On the opposite side of the spectrum, some Republicans have “doubled down” on eating Chick-fil-A,as reported by Politico, saying they support the business and its right to free speech on the issue of marriage.

Back on the Boy Scouts issue, Eagle Scout Kelsey Timmerman wrote in a Huffington Post blog that he would send back his Eagle Scout badge because of the organization’s anti-gay policy. Like Chick-fil-A, this issue has brought out both supporters and detractors.

The core argument at the center of these issues has often centered around free speech and discrimination. Taking another look at it again, we’d like to hear your feelings on whether you are bothered by a decision on a civil issue like this from two private entities.

Do you care about an organization's or business' public stance on civil issues such as gay rights? Take our poll and share your thoughts in the comments.

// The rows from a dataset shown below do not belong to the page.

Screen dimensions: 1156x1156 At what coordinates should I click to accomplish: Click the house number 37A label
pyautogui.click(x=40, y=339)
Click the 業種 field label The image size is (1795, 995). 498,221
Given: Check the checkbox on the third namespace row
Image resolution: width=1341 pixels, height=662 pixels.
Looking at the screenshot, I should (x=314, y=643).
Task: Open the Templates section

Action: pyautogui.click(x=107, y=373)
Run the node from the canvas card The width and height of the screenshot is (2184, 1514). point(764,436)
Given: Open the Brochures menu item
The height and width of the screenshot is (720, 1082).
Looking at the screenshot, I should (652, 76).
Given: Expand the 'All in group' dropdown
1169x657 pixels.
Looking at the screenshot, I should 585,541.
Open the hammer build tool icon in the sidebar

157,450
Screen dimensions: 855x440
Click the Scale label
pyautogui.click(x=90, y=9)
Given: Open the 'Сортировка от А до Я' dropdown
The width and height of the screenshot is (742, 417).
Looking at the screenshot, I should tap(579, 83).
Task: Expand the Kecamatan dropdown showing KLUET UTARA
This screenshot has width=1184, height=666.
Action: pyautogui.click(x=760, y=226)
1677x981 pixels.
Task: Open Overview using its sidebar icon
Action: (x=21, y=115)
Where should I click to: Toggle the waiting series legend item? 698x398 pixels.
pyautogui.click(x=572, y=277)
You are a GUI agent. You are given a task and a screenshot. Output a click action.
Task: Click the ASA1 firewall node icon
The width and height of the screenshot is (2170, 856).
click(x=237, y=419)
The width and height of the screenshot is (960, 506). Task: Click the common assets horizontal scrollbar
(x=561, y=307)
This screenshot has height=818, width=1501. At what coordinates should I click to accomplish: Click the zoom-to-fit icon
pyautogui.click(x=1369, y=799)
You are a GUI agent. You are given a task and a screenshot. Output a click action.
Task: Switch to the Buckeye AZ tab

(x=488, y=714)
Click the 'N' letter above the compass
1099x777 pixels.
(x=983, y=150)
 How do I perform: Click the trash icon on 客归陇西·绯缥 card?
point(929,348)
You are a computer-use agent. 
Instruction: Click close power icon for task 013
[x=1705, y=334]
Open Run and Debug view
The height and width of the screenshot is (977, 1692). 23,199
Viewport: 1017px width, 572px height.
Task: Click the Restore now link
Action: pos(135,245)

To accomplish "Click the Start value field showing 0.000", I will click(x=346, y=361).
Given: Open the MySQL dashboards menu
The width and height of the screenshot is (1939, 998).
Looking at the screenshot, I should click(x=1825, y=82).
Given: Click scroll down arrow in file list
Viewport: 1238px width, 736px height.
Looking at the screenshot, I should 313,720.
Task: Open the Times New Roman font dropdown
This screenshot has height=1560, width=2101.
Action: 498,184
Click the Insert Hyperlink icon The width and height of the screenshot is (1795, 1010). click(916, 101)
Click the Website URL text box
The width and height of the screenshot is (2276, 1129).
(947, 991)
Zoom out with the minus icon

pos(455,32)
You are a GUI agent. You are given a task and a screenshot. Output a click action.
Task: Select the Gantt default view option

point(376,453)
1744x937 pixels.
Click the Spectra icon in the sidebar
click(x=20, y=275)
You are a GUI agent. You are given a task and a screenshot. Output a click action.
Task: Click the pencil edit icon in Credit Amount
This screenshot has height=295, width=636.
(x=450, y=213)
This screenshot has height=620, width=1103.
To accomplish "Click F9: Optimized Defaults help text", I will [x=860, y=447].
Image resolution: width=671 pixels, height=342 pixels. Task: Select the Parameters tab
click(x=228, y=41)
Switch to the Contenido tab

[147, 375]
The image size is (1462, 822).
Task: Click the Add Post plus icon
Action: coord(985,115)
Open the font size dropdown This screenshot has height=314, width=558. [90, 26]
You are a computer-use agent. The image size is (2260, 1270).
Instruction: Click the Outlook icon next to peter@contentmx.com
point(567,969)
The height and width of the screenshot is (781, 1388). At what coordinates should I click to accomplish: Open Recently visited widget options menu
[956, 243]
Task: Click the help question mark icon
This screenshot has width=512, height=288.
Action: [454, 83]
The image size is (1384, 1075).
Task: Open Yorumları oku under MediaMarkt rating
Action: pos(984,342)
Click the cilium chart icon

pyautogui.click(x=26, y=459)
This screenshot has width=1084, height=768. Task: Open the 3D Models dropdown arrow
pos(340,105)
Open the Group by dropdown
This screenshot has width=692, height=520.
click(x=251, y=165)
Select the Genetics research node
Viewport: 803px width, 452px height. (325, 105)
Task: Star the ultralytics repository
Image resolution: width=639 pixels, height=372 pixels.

Jerry O'Connor July 26, 2012 at 06:11 PM
Free speech and discrimination are two different things. If the owner of a restaurant chain doesn't think gay marriage is a good idea and expresses that opinion, that's "free speech," it's protected by the Constitution, and others can choose to agree or disagree, and to patronize his restaurant chain (which I'm sure has many gay employees and customers) or not. If the restaurant chain refuses to serve gay people or discriminates in how it treats gay employees, that may be illegal discrimination, and subject to criminal penalties and strong negative reaction by the public. To my knowledge, there are no such allegations against the Chick-fil-a restaurants. All the phony outrage by grandstanding politicians on both the left and right won't change these facts.
Ian Swinton July 26, 2012 at 07:33 PM
Expressing an opinion is free speech as is his funding of extreme hate groups that want being gay to be made a crime. Therefore it goes with out saying that I can exercise my free speech by funding, lobbying and screaming from the rooftops that I will not tolerate his intolerant bigotry.